I dont know if that means they didnt understand it. It reads like they were trying to solve the underlying problems with a different approach.
SSH is an awesome tool & capability as a relatively high level network channel. The defacto “shell” approach leads to a lot of problems when used as a management device. It encourages adhoc, unstructured, and opaque changes. Managing your hosts via Secure Shell simply leads to bespoke, unrepeatable, outcomes and crushing debt.
Moving to a well structered, repeatable, management paradigm is the only way to survive large or long term deployments. I see “systems configuration” and “orchestration” as the most common ways to achieve that. Personally Ive been trying to move linux/bsd host management off of SSH for 10 years now. I will be very very happy when SSH shell instantiations approach zero per day.
> Managing your hosts via Secure Shell simply leads to bespoke, unrepeatable, outcomes and crushing debt.
SSH is not for management. SSH is for remote access. What people do with their remote access is not SSH's concern. Ad-hoc management is just as possible and easy via RSAT and PowerShell. Hell, I've seen management via ansible devolve into a mess of unmaintainable, unrepeatable script heap.
> Moving to a well structered, repeatable, management paradigm is the only way to survive large or long term deployments.
And how would such a paradigm remotely access the machines? The tool I use uses SSH for:
1. Running commands on remote machines, interactively & non-interactively;
2. Synchronising files on remote machines, via SFTP and Rsync;
3. Forwarding network ports to provide secure access to remote services, e.g. Redis.
Personally, I've been trying to move app deployment and debugging onto SSH in every team I've worked with, and I will be very happy when developers are able to treat a remote machine (development or production) as little more than just a well-managed local machine.
I tried to distinguish between SSH the multiplexed secure network channel provider and Secure Shell, the default and overwhelmingly popular use case of SSH. Theyre different, but generally conflated. I have no real problem with the transport mechanism.

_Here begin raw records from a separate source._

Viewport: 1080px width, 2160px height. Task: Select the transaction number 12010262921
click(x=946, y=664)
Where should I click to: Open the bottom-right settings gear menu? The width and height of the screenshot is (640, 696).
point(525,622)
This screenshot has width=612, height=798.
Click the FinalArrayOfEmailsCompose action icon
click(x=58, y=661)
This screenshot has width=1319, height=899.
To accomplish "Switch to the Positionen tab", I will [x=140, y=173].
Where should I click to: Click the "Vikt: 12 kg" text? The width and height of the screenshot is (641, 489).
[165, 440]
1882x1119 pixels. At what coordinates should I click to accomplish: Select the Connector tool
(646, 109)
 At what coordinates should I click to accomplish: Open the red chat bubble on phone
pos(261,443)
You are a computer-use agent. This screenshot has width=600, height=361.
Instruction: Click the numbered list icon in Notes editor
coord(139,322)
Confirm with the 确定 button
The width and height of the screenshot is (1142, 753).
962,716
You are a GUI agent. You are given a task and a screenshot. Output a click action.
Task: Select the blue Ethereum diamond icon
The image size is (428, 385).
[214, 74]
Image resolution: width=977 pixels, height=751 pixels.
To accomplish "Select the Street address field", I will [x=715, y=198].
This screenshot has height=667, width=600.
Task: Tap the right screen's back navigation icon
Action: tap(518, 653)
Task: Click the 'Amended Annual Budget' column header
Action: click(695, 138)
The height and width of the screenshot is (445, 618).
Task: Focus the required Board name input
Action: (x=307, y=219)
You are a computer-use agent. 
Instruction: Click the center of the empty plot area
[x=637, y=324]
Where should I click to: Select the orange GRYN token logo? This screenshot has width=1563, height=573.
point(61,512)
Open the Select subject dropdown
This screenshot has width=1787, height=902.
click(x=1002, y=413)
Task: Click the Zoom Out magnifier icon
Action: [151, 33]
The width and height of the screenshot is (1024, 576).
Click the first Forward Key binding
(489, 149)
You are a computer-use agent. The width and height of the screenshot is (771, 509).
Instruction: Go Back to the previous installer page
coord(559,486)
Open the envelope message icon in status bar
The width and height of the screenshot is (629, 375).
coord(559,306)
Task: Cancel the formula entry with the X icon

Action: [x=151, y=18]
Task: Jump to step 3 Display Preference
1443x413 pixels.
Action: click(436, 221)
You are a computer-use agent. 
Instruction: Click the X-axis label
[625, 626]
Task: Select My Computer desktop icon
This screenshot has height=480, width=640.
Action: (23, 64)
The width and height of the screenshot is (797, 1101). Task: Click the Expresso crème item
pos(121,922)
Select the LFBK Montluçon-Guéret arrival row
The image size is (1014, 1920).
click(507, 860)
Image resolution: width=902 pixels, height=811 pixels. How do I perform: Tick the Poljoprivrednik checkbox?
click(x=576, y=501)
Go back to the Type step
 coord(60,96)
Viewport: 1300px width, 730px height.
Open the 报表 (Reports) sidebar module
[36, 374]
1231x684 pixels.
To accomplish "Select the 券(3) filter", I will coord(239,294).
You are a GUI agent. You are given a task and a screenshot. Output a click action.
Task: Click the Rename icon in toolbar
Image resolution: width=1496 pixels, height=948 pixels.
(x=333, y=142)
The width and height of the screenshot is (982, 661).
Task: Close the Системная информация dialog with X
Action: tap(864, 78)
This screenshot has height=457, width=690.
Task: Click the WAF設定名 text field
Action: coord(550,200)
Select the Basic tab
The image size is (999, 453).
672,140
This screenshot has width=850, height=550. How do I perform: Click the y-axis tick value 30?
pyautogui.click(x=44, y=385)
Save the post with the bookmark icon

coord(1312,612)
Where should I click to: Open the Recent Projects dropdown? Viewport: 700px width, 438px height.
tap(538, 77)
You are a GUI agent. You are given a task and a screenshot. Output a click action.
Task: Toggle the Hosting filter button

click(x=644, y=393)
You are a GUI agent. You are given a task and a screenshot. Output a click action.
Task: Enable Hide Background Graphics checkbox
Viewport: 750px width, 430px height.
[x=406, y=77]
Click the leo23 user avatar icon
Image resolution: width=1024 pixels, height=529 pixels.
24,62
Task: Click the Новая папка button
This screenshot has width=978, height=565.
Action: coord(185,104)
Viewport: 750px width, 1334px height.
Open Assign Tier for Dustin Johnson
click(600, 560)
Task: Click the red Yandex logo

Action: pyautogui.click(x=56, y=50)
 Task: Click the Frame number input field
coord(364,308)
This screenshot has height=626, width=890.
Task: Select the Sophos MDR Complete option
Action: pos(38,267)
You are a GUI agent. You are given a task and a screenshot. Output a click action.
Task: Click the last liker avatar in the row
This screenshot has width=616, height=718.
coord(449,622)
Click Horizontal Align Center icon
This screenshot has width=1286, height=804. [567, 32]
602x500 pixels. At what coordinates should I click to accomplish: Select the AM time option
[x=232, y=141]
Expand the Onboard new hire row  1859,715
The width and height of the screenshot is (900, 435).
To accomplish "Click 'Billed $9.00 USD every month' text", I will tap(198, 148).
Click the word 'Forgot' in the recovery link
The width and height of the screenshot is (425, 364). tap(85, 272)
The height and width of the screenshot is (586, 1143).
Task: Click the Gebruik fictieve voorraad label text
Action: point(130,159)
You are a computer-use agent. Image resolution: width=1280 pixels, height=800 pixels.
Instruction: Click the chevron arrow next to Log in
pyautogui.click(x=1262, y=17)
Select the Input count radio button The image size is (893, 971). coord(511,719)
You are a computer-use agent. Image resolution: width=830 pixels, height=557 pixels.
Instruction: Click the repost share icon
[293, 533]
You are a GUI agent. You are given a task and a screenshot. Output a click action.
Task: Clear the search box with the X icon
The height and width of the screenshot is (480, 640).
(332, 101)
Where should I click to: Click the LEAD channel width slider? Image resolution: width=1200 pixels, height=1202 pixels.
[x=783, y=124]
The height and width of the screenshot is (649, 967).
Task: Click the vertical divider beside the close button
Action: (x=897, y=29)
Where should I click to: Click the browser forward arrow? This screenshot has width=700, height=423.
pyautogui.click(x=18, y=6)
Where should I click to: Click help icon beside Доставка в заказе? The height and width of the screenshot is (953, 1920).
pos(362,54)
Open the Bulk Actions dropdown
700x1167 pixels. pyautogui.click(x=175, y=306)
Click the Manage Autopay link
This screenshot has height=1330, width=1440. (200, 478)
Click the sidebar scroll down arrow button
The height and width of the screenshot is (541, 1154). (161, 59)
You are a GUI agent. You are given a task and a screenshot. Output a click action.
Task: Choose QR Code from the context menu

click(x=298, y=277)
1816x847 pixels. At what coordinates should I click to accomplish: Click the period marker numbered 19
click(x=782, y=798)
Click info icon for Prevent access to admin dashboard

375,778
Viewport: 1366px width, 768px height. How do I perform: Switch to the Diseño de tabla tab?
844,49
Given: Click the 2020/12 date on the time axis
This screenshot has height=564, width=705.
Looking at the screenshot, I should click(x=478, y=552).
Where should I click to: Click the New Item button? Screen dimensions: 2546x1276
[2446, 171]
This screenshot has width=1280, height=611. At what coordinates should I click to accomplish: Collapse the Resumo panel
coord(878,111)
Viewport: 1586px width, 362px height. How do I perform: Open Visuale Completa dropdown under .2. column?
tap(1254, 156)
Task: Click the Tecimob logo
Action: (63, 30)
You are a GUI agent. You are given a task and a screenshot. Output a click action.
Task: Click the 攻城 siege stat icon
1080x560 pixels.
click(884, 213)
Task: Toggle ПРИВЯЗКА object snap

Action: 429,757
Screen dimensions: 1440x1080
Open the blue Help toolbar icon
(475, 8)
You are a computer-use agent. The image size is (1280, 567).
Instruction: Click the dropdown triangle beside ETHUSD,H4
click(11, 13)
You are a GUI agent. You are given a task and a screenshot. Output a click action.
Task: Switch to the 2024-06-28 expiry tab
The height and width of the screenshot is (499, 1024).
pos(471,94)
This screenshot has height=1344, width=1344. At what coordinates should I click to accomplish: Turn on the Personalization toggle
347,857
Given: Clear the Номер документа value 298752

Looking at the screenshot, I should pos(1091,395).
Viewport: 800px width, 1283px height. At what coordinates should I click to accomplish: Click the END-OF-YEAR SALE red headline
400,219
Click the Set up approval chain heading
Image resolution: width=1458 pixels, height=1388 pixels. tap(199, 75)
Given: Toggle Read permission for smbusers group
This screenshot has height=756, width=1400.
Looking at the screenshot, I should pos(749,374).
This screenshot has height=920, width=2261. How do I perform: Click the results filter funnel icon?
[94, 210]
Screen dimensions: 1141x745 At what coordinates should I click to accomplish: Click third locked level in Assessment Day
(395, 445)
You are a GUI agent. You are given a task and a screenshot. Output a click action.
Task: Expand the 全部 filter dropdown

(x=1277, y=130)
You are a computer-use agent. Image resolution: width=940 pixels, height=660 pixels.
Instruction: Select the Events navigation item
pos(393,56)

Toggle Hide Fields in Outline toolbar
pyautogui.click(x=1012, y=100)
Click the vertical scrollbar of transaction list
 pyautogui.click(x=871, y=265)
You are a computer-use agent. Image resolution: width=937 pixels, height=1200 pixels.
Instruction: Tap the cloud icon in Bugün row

To answer your questions you probably have a dedicated on host agent. See MCollective or AWS SSM for examples Im familiar with. It doesnt really matter that the transport or message model is. Its more important that your actions are discrete, well modeled, with defined & structured inputs and outputs. Its also inportant that theres an intermediary so you can get the scope of control away relying on client and end hosts.
For #1 interactive is almost orthoganal. For #1 & #2 Its that you have structure, repeatability, validation, auditing, testability, etc. #3 again a transport problem, or similar.
For your last point my issue is if you treat dev and prod as similar change and access problems. The environment can certainly look or feel the same. But the output of dev should be discrete managed artifacts. If you need to do adhoc exploratory stuff on prod thats a good sign you lack control or valid synoptic model of your systems.
That said, we may be trying to solve different problems. I have lots of teams, more ICs, and many hosts. Getting from artifice to industry is important at some point.
Edit: go check out the mcollective demos to get an idea of how you can change the access/use model.
They already had group policy for structured administration. What Windows was missing specifically was a non-GUI way for that unstructured "get in there and fix the problem" work flow. Structured workflows may well be better for you, but quick and dirty has a lot of appeal.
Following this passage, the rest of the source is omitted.